*ACTIVITY*. Each line in the entries below that holds the string "agent" is to be listed.

*Collected data entries*.
"""
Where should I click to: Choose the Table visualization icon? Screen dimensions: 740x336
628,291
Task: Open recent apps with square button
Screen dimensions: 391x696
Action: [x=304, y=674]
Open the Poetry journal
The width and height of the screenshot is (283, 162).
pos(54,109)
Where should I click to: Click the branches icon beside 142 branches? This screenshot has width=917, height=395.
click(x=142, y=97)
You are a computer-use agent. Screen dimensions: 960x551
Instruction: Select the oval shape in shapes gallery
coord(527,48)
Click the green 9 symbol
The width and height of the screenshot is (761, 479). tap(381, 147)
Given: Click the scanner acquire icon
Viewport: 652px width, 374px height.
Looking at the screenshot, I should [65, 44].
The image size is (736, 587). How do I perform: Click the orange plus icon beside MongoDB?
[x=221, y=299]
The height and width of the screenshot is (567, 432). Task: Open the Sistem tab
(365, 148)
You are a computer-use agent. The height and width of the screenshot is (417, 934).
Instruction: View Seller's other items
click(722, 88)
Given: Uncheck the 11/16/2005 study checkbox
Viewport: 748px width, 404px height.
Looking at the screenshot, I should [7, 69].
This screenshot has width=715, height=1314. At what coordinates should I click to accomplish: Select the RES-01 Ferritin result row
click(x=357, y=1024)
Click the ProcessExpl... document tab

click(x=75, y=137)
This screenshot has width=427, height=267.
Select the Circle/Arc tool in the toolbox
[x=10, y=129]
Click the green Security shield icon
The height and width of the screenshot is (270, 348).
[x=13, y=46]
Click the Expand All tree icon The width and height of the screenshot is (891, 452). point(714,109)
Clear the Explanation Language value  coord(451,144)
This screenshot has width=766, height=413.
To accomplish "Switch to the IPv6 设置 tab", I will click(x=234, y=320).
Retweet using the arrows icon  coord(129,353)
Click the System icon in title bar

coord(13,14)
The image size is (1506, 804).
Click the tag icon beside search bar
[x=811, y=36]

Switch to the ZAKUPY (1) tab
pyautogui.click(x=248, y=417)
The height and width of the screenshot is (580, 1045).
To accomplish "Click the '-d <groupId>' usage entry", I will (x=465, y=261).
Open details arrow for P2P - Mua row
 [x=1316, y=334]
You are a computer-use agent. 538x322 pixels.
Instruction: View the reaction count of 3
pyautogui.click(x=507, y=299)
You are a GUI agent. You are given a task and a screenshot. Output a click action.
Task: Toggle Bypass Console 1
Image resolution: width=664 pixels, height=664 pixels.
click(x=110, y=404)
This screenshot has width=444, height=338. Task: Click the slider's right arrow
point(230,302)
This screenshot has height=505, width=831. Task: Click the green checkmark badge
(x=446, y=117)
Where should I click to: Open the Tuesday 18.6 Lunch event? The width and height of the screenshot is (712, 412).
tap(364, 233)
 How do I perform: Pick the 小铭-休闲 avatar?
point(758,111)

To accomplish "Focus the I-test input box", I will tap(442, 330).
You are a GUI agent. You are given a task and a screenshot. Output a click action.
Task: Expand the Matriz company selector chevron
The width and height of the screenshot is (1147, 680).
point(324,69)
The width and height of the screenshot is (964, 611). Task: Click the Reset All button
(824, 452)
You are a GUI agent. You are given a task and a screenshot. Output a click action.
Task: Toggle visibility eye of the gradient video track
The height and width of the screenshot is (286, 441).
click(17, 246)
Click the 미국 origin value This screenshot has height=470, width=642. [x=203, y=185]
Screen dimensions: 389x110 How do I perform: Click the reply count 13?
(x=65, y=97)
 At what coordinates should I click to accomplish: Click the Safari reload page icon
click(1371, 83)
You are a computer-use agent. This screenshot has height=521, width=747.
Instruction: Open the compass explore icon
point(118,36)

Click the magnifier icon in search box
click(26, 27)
"""
*EXPECTED ANSWER*.
You are a computer-use agent. Screen dimensions: 960x551
You are a computer-use agent. The height and width of the screenshot is (417, 934).
You are a computer-use agent. 538x322 pixels.
You are a GUI agent. You are given a task and a screenshot. Output a click action.
You are a GUI agent. You are given a task and a screenshot. Output a click action.
You are a GUI agent. You are given a task and a screenshot. Output a click action.
You are a computer-use agent. This screenshot has height=521, width=747.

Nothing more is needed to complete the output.